La médecine conventionnelle reste indispensable pour diagnostiquer, traiter et surveiller les maladies. Mais beaucoup de patients consultent à un moment où aucune pathologie précise n’explique encore complètement ce qu’ils ressentent.
Leur énergie baisse. Leur sommeil se dérègle. Leur poids devient plus difficile à contrôler. Leur digestion change. Leur récupération se dégrade. Les analyses sont parfois rassurantes, mais ils sentent bien qu’ils ne fonctionnent plus comme avant.
Regarder la trajectoire, pas seulement l’instant T
Une analyse biologique est une photographie. Elle indique où vous vous situez au moment du prélèvement. Elle ne montre pas toujours la direction dans laquelle vous évoluez.
Une glycémie encore normale peut s’accompagner d’une insulinémie déjà élevée. Un cortisol mesuré le matin ne décrit pas son rythme sur l’ensemble de la journée. Une valeur située dans l’intervalle de référence peut être très différente de vos valeurs antérieures ou ne pas correspondre à votre contexte clinique.

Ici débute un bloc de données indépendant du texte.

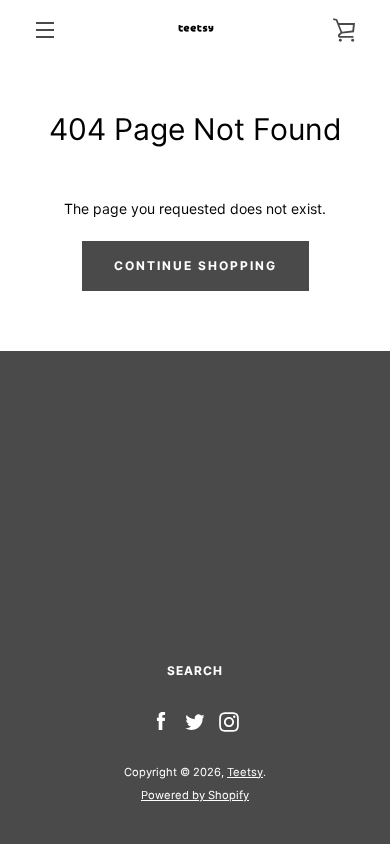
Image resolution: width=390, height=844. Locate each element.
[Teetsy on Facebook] (161, 720)
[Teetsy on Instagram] (229, 720)
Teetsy (245, 772)
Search (195, 670)
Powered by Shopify (195, 795)
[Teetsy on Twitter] (195, 720)
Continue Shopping (195, 265)
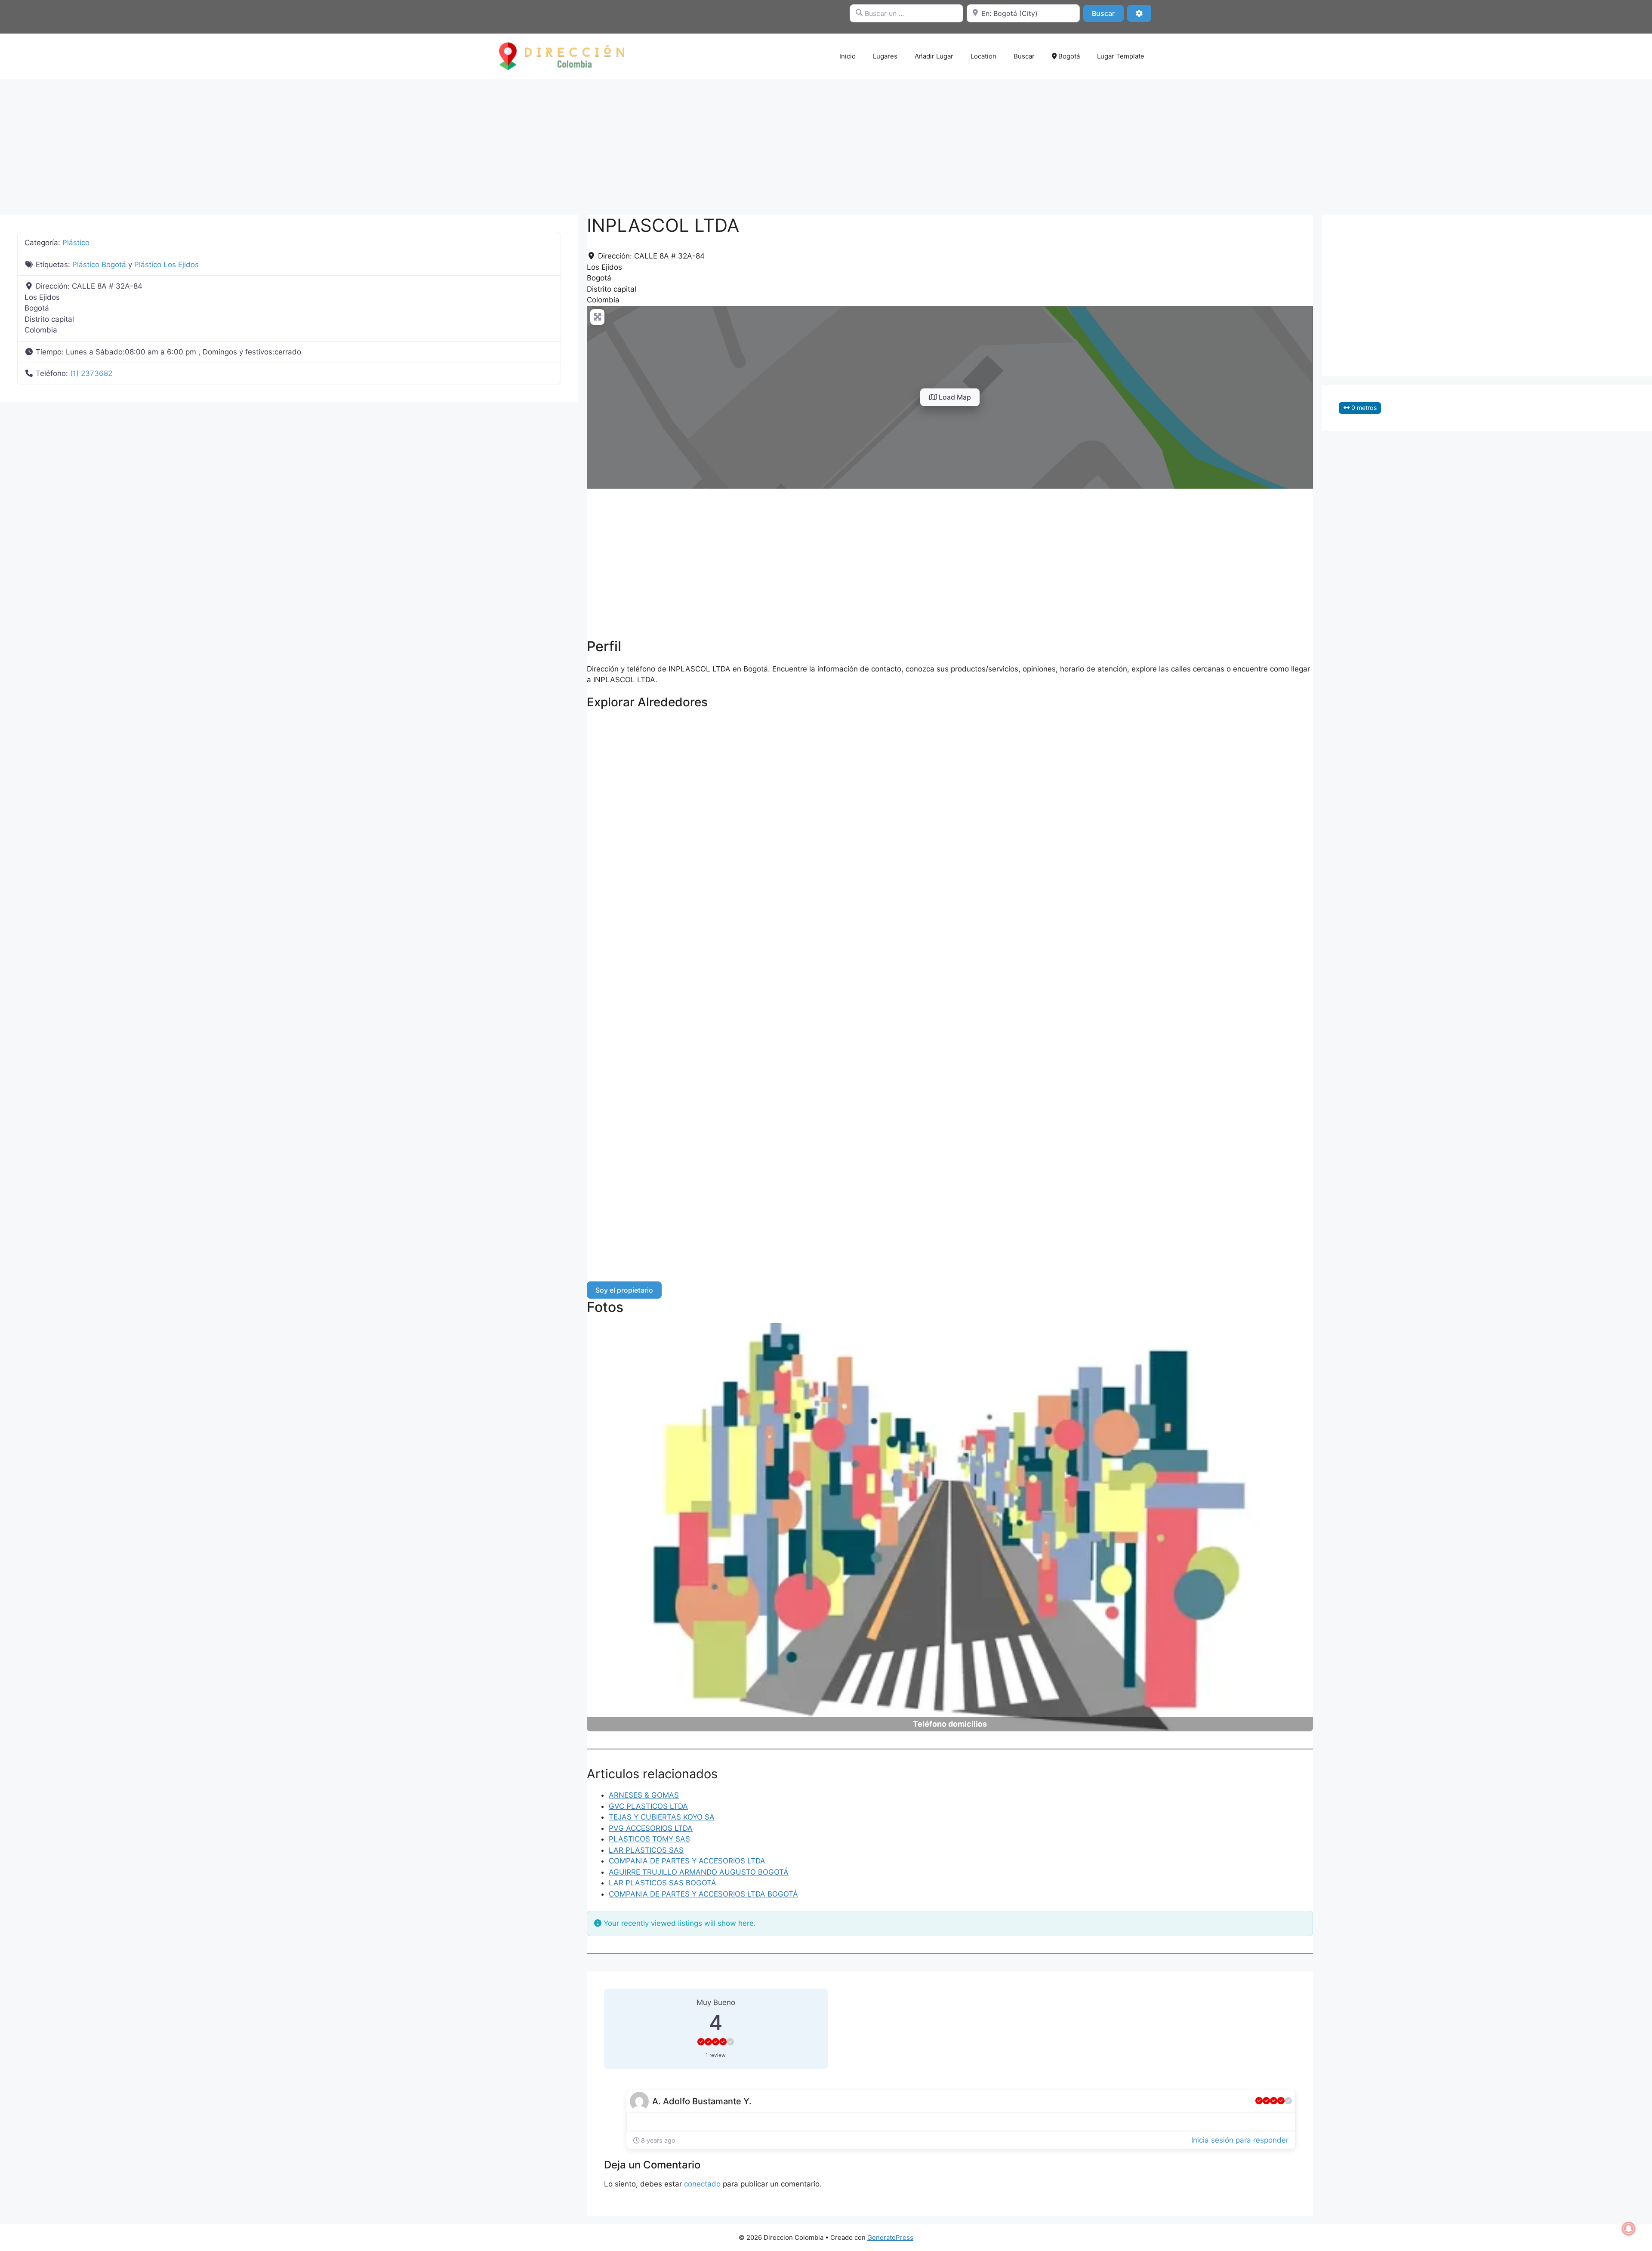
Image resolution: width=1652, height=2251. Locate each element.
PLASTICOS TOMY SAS (649, 1839)
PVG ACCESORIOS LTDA (651, 1828)
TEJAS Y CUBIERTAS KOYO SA (662, 1817)
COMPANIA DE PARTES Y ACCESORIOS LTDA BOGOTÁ (703, 1894)
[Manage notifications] (1629, 2229)
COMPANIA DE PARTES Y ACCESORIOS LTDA (687, 1861)
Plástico (75, 242)
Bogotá (1068, 56)
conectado (702, 2184)
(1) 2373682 (91, 373)
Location (983, 56)
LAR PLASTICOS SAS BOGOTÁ (662, 1882)
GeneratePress (890, 2237)
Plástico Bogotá (99, 264)
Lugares (885, 56)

« L’absence de maladie diagnostiquée ne signifie pas nécessairement que l’organisme fonctionne de manière optimale. »
Relier les systèmes entre eux
Le sommeil influence les hormones, l’appétit, la glycémie et la récupération. Le stress modifie le système nerveux autonome, la digestion et les rythmes biologiques. La masse musculaire influence le métabolisme. L’activité physique agit sur l’insuline, l’inflammation, le sommeil et l’humeur.
La médecine fonctionnelle cherche donc moins à isoler chaque symptôme qu’à comprendre les interactions qui l’entretiennent.
Ne pas transformer automatiquement un symptôme en trouble fonctionnel
Cette démarche ne doit jamais faire oublier les règles fondamentales de la médecine. Avant de parler de terrain, de microbiote, de carence ou de déséquilibre hormonal, il faut rechercher :
- une pathologie organique ;
- un signe d’alerte ;
- une cause médicamenteuse ;
- une complication ;
- une indication d’examen ou d’avis spécialisé.
Elle doit rester une médecine clinique, hiérarchisée, critique et intégrée au suivi médical conventionnel.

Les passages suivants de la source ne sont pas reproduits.